Rob Coons

No. 87
- Position: Tight end

Personal information
- Born: September 18, 1969 (age 56) Brea, California, U.S.
- Listed height: 6 ft 5 in (1.96 m)
- Listed weight: 249 lb (113 kg)

Career information
- High school: El Dorado (Placentia, California)
- College: Fullerton (1989–1990) Pittsburgh (1991–1992)
- NFL draft: 1993: undrafted

Career history
- Miami Dolphins (1993)*; Buffalo Bills (1994–1997);
- * Offseason or practice squad member only

Career NFL statistics
- Receptions: 4
- Receiving yards: 40
- Kickoff return yards: 16
- Stats at Pro Football Reference

= Rob Coons =

American gridiron football player (born 1969)

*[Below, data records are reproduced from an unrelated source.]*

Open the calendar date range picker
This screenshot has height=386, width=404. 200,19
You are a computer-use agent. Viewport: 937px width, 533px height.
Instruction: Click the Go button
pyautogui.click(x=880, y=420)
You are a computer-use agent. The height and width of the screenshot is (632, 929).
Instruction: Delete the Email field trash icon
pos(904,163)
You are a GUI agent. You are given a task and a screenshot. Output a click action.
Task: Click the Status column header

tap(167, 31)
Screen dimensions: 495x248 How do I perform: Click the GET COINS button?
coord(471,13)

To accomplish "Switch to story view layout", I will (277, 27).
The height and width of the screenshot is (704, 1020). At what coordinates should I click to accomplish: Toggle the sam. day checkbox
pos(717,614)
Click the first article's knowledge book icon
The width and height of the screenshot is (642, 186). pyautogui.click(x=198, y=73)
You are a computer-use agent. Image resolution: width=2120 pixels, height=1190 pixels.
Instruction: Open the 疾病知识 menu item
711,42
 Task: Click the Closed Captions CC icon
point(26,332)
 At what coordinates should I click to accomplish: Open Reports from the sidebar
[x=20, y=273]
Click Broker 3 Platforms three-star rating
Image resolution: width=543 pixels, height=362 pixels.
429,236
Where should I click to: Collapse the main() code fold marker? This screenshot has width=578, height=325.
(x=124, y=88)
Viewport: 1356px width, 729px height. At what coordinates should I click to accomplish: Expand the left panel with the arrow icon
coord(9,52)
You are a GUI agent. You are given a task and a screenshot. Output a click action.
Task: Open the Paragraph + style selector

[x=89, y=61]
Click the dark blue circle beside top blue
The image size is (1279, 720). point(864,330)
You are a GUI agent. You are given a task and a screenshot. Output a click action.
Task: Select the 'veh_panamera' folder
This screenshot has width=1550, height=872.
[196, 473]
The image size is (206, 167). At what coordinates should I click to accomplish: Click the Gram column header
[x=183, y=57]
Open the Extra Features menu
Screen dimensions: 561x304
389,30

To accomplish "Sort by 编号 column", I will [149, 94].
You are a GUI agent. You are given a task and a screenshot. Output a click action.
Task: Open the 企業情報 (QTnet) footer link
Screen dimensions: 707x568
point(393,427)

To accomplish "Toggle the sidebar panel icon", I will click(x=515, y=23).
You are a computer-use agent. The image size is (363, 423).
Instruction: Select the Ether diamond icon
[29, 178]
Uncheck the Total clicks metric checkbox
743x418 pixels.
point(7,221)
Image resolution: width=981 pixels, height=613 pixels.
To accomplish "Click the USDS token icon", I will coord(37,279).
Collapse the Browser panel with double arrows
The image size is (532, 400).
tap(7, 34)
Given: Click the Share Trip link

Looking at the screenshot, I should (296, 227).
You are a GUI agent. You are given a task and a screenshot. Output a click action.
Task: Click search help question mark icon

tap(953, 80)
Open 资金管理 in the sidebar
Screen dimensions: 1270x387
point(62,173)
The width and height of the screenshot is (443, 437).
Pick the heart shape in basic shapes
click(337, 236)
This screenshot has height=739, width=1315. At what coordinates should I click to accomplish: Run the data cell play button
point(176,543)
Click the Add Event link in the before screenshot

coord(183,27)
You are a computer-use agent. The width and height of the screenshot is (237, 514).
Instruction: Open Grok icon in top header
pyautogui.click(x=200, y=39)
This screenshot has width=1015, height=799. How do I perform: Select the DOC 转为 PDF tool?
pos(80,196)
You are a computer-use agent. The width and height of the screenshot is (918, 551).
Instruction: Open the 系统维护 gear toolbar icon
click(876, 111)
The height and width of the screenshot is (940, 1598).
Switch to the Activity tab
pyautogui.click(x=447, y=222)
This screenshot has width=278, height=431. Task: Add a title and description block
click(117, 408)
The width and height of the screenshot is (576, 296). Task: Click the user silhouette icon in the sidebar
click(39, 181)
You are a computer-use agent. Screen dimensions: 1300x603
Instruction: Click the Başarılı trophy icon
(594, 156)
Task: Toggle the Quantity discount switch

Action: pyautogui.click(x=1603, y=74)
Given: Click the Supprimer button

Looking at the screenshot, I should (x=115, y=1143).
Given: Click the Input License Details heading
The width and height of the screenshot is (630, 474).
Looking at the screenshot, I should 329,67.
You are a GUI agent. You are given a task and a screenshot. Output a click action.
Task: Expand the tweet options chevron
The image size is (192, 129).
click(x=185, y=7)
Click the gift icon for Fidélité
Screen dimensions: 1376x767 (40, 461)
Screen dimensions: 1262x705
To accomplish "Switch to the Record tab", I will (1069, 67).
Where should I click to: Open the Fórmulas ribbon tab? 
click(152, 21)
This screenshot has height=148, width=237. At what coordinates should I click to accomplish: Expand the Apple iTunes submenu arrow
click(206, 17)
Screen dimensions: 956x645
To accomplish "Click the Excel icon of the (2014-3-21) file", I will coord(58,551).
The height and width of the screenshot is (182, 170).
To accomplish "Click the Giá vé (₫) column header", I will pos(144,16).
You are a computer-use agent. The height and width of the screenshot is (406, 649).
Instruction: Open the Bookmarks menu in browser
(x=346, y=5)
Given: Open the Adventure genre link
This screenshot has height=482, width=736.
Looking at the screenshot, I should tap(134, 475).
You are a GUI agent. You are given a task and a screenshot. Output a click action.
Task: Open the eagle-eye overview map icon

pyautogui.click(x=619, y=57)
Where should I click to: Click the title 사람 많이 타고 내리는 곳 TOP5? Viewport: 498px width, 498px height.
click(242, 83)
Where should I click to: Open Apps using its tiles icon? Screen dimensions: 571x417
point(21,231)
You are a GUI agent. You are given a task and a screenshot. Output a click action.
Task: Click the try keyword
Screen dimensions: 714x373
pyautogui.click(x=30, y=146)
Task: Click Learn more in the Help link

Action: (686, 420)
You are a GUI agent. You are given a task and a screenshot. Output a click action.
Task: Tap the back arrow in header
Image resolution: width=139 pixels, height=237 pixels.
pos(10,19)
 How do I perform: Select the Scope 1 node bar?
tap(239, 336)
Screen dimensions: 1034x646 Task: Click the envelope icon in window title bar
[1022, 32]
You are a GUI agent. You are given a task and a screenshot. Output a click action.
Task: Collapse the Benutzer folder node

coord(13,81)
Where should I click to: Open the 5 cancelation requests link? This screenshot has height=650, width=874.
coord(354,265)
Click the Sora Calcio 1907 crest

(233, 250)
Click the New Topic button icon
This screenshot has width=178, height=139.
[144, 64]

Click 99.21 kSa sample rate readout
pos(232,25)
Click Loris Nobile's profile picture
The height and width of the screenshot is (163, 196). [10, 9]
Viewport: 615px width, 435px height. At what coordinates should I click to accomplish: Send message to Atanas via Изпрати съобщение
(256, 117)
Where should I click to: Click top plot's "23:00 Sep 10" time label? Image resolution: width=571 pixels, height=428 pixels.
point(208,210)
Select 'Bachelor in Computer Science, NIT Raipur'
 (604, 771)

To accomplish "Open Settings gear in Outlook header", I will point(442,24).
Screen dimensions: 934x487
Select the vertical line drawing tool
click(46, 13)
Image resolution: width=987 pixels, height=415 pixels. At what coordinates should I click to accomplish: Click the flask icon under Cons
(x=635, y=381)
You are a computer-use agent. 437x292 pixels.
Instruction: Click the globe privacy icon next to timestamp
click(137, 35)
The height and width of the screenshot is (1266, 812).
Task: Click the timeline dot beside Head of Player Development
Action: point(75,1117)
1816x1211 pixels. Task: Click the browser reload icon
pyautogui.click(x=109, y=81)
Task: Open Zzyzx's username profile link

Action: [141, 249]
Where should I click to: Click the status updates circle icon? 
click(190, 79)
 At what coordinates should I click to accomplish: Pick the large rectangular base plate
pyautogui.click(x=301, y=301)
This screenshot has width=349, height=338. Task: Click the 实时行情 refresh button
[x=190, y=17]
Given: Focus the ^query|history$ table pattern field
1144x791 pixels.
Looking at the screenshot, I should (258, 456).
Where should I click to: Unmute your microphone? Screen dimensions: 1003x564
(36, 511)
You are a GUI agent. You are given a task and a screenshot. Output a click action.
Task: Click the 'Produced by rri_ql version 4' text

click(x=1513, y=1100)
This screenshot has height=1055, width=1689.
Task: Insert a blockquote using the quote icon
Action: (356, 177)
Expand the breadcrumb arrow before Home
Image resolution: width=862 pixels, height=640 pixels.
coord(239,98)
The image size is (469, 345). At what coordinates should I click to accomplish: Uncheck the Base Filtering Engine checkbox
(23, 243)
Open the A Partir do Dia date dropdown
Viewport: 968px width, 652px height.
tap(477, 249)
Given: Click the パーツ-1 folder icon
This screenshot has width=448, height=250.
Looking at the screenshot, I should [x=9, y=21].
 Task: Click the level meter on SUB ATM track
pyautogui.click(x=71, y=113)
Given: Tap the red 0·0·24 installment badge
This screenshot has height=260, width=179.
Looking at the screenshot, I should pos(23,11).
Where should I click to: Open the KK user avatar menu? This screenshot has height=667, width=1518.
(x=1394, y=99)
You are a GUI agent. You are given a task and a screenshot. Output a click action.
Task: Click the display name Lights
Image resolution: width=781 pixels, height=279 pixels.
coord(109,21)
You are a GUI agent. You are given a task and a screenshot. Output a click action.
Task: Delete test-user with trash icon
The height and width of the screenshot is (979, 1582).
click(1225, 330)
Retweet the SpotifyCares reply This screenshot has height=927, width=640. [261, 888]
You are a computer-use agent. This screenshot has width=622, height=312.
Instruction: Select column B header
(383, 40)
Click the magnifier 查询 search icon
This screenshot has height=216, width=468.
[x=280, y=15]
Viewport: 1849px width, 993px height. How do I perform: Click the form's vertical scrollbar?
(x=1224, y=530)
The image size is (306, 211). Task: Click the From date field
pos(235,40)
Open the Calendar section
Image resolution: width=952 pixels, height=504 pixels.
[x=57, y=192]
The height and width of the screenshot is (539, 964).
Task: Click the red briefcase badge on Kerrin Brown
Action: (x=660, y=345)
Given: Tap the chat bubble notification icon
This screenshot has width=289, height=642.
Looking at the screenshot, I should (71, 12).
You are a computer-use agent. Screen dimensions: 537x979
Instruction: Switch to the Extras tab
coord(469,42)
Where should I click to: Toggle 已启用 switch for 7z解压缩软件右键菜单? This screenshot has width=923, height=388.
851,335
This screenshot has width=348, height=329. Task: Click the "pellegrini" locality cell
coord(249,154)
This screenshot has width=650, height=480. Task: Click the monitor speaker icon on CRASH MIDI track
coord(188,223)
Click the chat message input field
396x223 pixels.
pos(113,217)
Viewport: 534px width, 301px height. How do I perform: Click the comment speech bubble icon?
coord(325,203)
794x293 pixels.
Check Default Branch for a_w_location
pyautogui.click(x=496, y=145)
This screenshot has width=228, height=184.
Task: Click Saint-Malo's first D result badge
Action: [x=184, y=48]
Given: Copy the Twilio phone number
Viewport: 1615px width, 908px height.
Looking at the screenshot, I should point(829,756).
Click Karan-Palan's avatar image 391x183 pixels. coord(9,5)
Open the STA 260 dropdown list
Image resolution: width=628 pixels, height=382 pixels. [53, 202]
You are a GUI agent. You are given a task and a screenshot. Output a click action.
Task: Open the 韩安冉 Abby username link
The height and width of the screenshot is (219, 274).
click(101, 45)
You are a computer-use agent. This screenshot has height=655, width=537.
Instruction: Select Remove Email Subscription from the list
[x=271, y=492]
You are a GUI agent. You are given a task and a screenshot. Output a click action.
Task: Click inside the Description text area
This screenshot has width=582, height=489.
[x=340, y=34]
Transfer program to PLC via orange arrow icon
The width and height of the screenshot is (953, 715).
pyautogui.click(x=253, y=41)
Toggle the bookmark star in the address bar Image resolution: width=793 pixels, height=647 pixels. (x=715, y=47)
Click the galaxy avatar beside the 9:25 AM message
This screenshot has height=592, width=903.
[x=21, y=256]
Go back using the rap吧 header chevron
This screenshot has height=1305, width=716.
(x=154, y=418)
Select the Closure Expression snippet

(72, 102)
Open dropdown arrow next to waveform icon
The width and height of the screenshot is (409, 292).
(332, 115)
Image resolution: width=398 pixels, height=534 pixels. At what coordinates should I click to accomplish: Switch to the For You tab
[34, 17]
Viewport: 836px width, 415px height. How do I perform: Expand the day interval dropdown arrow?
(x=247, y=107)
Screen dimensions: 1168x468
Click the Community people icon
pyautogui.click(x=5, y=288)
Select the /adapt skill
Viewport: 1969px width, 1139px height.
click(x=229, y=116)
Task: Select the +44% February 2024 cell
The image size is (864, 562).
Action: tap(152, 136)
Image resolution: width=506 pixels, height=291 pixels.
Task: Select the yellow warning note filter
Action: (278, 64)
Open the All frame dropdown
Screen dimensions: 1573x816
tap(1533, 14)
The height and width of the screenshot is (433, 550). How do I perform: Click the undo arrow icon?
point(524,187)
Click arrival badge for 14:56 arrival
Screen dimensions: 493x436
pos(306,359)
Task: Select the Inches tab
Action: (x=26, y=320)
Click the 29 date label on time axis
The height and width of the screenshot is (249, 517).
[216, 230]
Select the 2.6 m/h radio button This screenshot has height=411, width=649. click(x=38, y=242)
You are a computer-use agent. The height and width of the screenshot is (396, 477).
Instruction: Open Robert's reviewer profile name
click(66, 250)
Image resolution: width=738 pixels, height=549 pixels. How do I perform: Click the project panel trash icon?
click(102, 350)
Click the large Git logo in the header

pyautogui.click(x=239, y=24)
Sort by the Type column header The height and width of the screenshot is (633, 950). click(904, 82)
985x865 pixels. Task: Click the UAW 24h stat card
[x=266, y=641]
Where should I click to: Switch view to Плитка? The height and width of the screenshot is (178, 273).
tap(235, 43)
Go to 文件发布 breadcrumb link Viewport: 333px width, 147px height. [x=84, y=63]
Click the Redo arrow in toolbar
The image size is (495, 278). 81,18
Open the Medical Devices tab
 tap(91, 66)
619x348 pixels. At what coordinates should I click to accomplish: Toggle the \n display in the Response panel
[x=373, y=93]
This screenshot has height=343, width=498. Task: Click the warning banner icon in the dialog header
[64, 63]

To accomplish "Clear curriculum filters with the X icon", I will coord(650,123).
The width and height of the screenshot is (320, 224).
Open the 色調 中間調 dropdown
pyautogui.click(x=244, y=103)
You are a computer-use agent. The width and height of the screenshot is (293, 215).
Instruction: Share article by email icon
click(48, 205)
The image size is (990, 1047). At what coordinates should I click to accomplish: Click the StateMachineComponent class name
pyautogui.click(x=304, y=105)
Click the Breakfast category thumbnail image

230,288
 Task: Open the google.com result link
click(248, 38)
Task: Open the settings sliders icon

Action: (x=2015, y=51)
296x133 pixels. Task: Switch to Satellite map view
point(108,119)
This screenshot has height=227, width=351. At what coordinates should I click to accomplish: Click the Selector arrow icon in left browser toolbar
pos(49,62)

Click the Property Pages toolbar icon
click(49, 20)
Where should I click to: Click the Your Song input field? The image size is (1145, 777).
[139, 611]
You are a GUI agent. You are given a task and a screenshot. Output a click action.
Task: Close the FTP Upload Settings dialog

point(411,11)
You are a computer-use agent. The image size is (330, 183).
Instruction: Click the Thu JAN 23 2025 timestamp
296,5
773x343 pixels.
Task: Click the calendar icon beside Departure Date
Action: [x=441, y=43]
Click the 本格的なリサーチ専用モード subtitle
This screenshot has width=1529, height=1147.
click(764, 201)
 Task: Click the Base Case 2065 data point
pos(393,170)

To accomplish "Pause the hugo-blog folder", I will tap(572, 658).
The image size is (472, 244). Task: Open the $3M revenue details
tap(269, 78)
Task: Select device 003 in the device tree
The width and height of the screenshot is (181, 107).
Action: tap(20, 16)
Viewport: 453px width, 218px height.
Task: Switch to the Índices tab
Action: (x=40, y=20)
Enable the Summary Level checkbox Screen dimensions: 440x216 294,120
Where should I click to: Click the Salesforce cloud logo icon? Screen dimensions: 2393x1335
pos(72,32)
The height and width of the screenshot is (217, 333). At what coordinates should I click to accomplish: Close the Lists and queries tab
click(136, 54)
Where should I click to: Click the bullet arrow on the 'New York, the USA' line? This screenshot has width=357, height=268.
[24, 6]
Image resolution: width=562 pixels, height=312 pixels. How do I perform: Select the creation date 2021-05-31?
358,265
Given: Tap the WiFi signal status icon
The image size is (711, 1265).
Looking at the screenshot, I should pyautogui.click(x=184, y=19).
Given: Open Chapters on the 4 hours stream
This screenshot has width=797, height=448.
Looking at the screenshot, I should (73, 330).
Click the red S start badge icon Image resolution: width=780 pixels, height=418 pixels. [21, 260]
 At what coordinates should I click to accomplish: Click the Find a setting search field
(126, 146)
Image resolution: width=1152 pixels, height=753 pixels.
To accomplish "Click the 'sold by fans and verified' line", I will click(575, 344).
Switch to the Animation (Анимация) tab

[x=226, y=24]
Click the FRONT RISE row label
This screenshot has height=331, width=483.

Robert Allan Coons (born September 18, 1969) is an American former professional football tight end who played for the Miami Dolphins and the Buffalo Bills of the National Football League (NFL). He played college football for the Fullerton Hornets and the Pittsburgh Panthers.

==College career==
Coons played college football for the Fullerton College Hornets from 1989 to 1990 and the Pittsburgh Panthers from 1991 to 1992. In his two seasons at Pitt, he had 32 receptions for 337 yards and four touchdowns.

==Professional career==

Pre-draft measurables
| Height | Weight | Arm length | Hand span | 40-yard dash | 10-yard split | 20-yard split | 20-yard shuttle | Vertical jump | Broad jump | Bench press |
| 6 ft 5 in (1.96 m) | 239 lb (108 kg) | 32+1⁄4 in (0.82 m) | 10 in (0.25 m) | 5.00 s | 1.74 s | 2.91 s | 4.34 s | 29 in (0.74 m) | 9 ft 11 in (3.02 m) | 10 reps |
All values from Pro Day

=== Miami Dolphins ===
After going undrafted in the 1993 NFL draft, Coons signed with the Miami Dolphins as an undrafted free agent. He was released on August 30, 1993, and then signed to the practice squad the following day. Coons was waived on November 10, 1993, before signing again to the practice squad on November 18. He was re-signed on April 16, 1994. Coons was released on August 29, 1994.

=== Buffalo Bills ===
Coons joined the Buffalo Bills in 1994, before being released on November 23, 1994. On April 19, 1995, he signed with the Bills. He played in four games and recorded three receptions for 28 yards, all on December 24, 1995, against the Houston Oilers. In 1996, Coons played in all 16 games but only had one reception for 12 yards. He was a free agent following the 1996 season but re-signed with the team for 1997. Coons played in 12 games in 1997, returning a kickoff for 12 yards. He was a free agent following the season and did not sign with another team.